When Did House Prices Get Out of Hand?
By Arnold Kling
One of the talking points among those who deny that Freddie and Fannie played a large role in the housing bubble is that the agencies lost market share in 2003 and 2004, and that is when house prices took off. Some actual data on house prices might offer perspective.
The agency that regulates Freddie and Fannie maintains an index of house prices that is available for download. Using the seasonally-adjusted quarterly data, here are some values:
2002, Q4: 165.47
2004, Q4: 194.47
2006, Q4: 219.96
2007, Q2 (the peak): 224.02
2010, Q1 (the low point): 191.35
2010, Q2 (the latest data point): 196.38
From the end of 2002 to the end of 2004 (the period when Freddie and Fannie were losing market share), prices went up 17.5 percent. Over the next two years, as Freddie and Fannie got back into the market, prices only went up 13.1 percent.
So, was 2003 and 2004 a period when the bubble really took off? At what point did the level of house prices reach unsustainable levels?
If house prices hit bottom earlier this year (admittedly, that is a big if), then the house price index at the end of 2004 was at reasonable levels. The real bubble took off from 2005 through the middle of 2007.

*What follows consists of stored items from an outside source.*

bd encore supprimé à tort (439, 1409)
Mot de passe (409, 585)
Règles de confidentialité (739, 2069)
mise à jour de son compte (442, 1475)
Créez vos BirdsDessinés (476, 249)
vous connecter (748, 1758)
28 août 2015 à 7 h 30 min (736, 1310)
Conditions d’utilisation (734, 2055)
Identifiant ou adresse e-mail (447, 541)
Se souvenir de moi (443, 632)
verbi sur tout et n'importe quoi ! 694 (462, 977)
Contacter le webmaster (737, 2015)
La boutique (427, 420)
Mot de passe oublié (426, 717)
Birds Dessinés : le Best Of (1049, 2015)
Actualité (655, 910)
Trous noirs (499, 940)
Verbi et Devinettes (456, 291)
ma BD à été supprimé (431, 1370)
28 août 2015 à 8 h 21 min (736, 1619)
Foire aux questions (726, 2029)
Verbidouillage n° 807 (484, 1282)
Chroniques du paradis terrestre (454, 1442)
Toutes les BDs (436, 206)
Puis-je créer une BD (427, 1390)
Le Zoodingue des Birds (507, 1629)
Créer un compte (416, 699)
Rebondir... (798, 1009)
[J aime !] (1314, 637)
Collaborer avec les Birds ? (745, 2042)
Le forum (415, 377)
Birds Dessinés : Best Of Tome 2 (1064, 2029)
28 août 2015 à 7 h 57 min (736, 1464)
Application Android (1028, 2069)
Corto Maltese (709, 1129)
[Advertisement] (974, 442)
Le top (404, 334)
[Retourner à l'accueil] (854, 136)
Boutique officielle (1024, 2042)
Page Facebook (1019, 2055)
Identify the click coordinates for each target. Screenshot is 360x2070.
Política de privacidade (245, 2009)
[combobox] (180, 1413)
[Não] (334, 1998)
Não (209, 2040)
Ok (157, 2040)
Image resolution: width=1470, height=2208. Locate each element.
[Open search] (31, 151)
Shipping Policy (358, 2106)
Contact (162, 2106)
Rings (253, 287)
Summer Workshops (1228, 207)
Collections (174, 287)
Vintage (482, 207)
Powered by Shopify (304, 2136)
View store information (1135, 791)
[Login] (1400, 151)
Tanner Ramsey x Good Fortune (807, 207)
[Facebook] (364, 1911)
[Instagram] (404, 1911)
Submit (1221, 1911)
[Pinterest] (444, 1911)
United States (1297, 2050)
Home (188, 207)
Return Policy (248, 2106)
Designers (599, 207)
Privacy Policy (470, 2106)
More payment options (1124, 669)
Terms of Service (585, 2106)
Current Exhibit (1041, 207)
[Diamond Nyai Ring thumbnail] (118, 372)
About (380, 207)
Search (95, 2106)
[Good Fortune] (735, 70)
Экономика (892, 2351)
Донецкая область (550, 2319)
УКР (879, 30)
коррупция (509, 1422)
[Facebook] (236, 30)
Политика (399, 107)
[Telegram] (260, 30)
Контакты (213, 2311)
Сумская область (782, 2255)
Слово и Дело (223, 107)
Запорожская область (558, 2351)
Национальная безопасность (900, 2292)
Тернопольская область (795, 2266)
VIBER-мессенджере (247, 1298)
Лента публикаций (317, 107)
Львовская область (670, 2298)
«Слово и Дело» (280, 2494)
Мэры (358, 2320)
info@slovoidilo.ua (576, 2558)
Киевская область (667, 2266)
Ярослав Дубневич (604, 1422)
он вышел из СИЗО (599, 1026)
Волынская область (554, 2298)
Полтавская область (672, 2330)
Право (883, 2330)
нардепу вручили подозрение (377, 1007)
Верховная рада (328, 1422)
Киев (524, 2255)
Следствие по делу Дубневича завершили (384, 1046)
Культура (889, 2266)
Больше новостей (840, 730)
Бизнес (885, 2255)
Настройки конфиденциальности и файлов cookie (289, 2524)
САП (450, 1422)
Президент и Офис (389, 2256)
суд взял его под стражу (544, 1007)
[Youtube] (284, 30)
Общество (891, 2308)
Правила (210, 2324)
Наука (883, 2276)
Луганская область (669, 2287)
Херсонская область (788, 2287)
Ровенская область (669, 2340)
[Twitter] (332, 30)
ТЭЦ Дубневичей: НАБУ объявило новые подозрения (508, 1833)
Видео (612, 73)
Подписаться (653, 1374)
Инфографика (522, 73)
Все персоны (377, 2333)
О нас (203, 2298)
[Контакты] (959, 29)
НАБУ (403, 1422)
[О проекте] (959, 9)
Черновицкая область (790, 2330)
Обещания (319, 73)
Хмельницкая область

To put this another way, if you stopped lending in 2004, there is a good chance that your borrowers have some equity in their homes–on average, they have retained their down payment plus whatever principal has been paid down on their mortgages. Defaults from loans made before 2005 ought to be much lower than default rates on loans made afterward (and in fact the analysis of loan defaults strongly supports this).
In hindsight, Freddie and Fannie chose the worst possible time to jump back into the market. In hindsight, the rise in house prices in 2003 and 2004 was not a bubble–buying a house in January of 2003 would have given you a capital gain, not a capital loss.
Even setting aside the contentious issue of Freddie and Fannie, I think it helps to have this perspective on house prices. People who write as if the entire run-up in house prices from the late 1990’s through 2007 was a bubble are being misleading, unless they want to argue that the worst is yet to come in the housing market. If the worst is over, then house prices did not get out of hand until some time after 2004.